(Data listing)

********

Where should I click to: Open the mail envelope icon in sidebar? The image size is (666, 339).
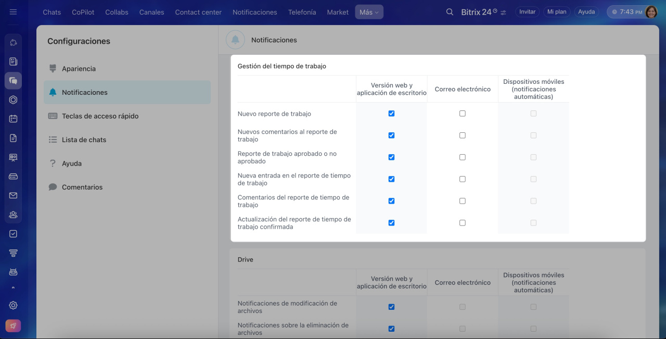[x=14, y=195]
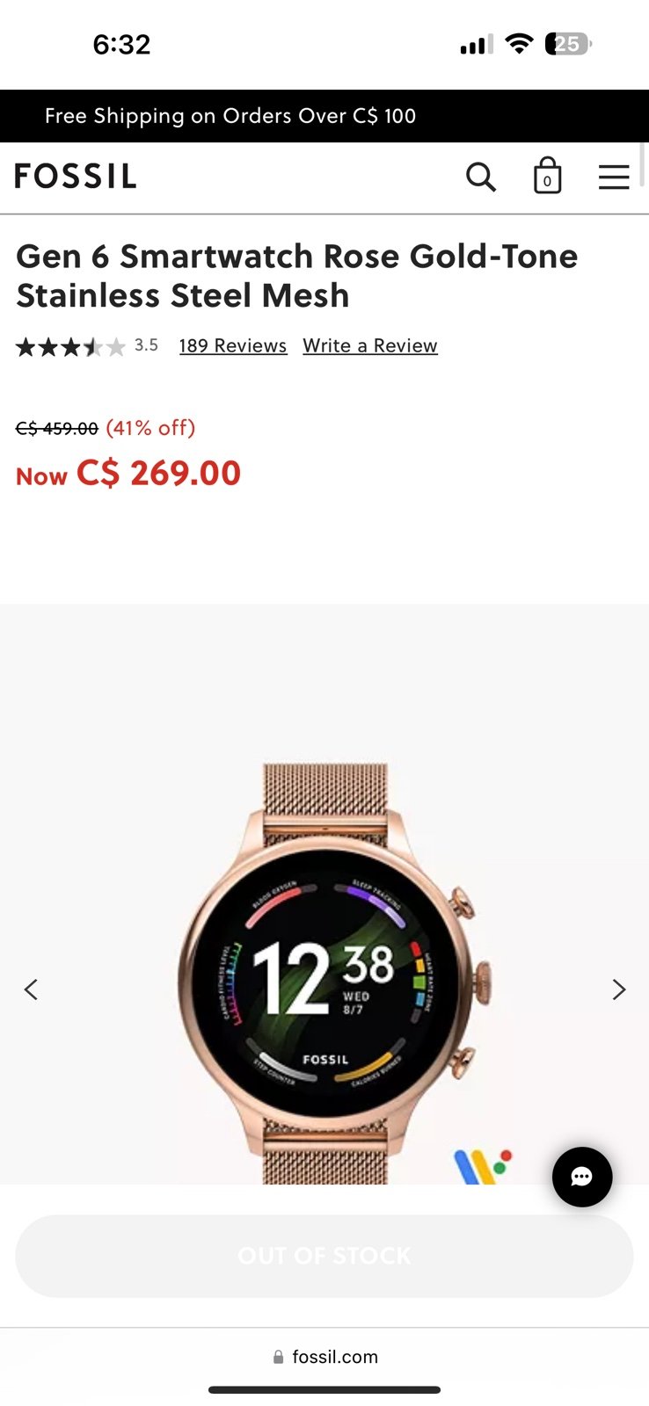Tap the fossil.com address bar
Image resolution: width=649 pixels, height=1406 pixels.
[325, 1357]
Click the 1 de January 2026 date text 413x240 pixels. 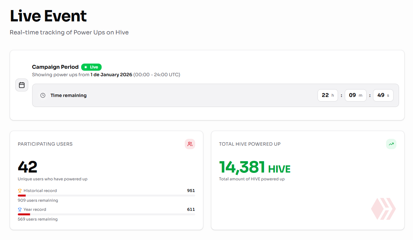(x=111, y=75)
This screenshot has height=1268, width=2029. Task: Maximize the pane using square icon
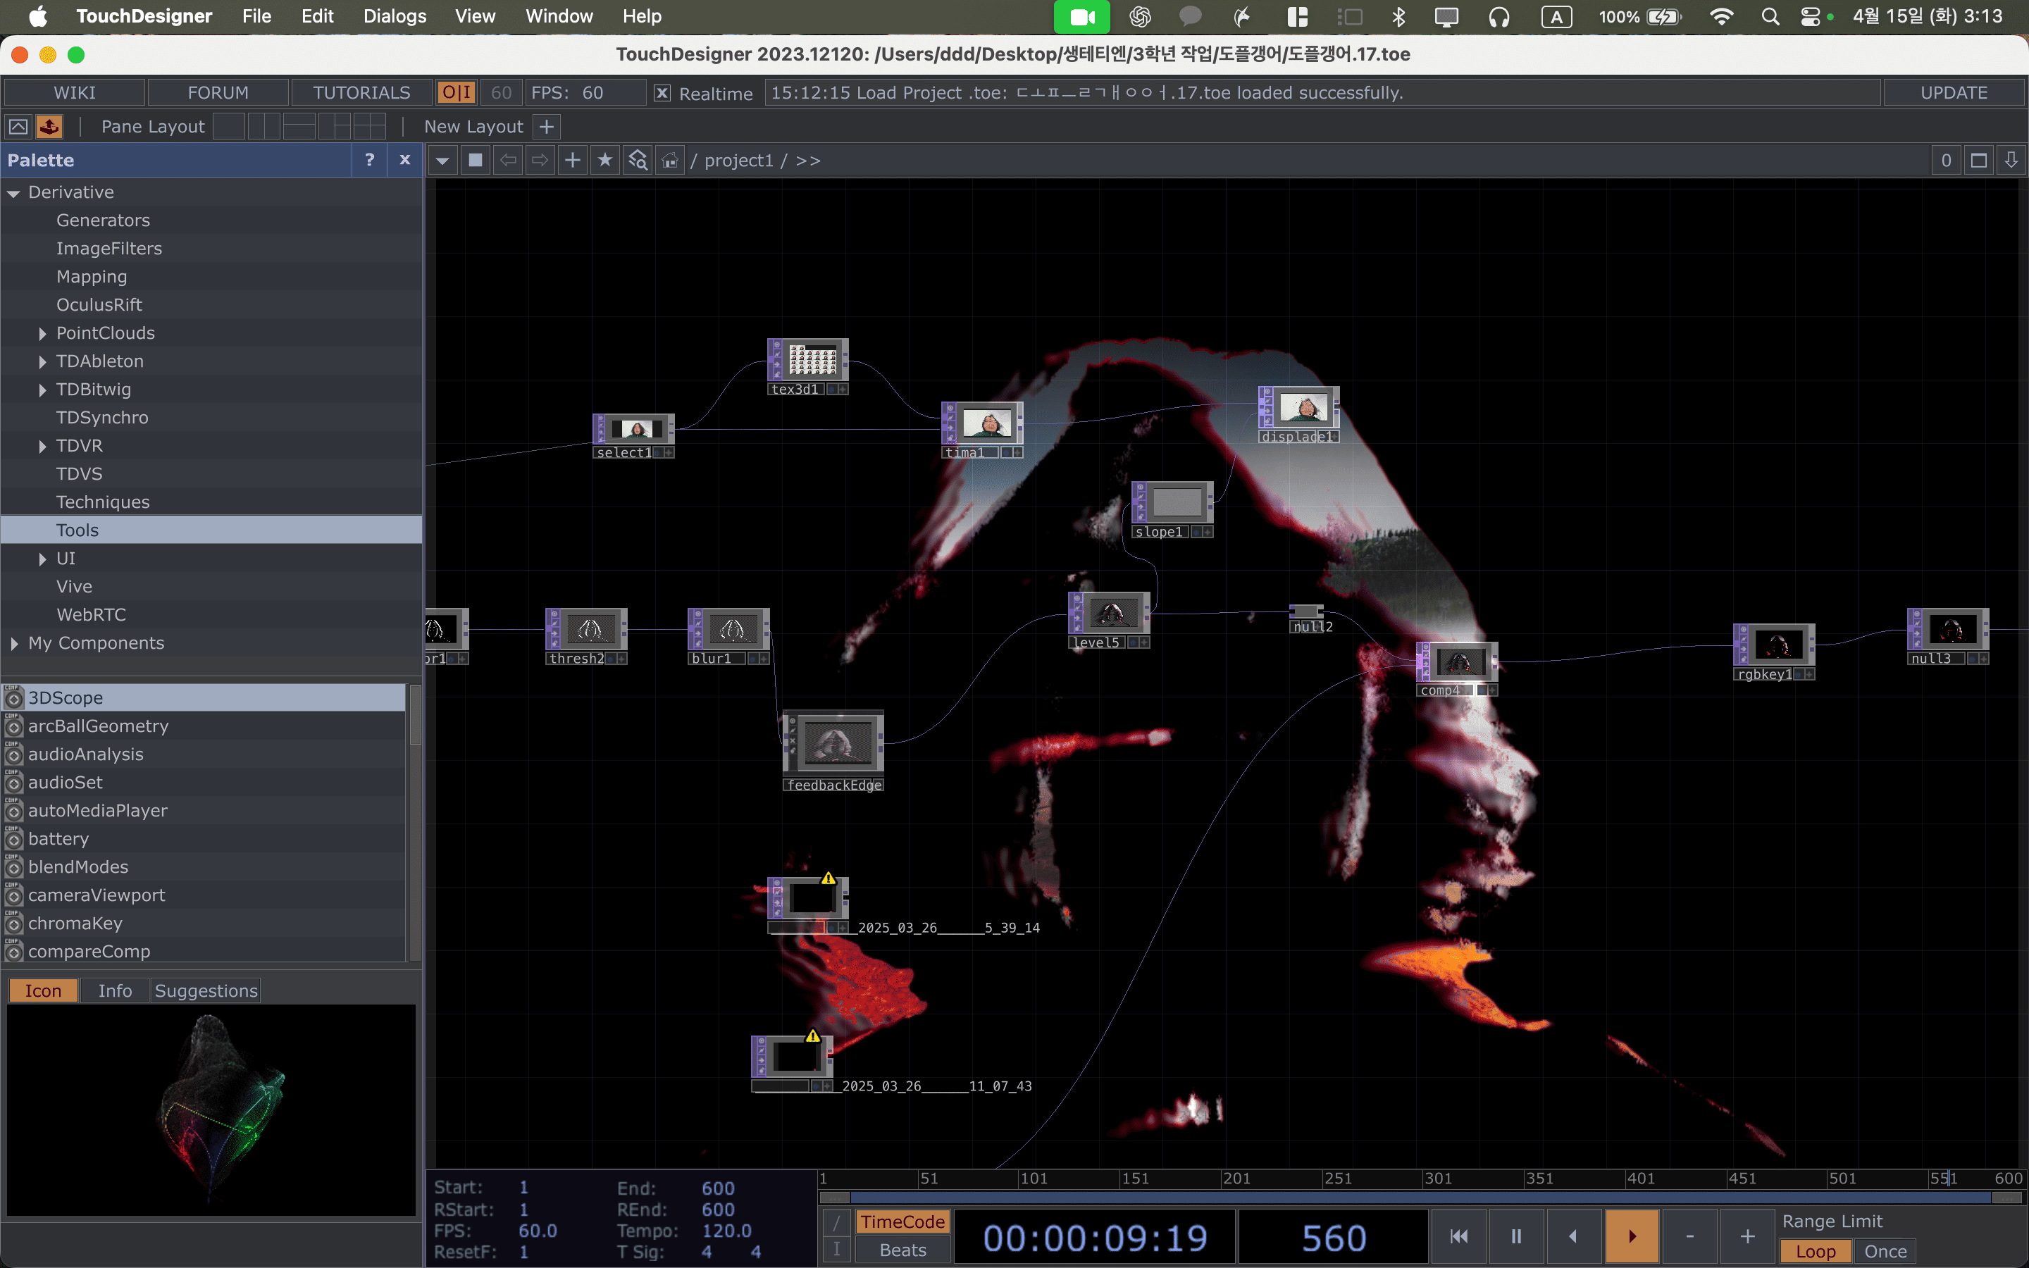tap(1979, 160)
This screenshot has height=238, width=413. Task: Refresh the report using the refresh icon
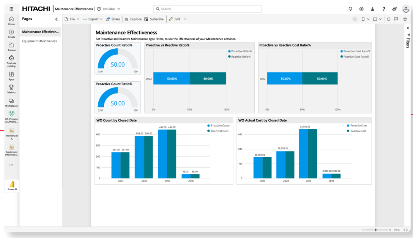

********

(Set exercise)
How many lines of the data contain the string "icon", counting only matches with the same case? Reply with the number alone.

(Solution for this exercise)
3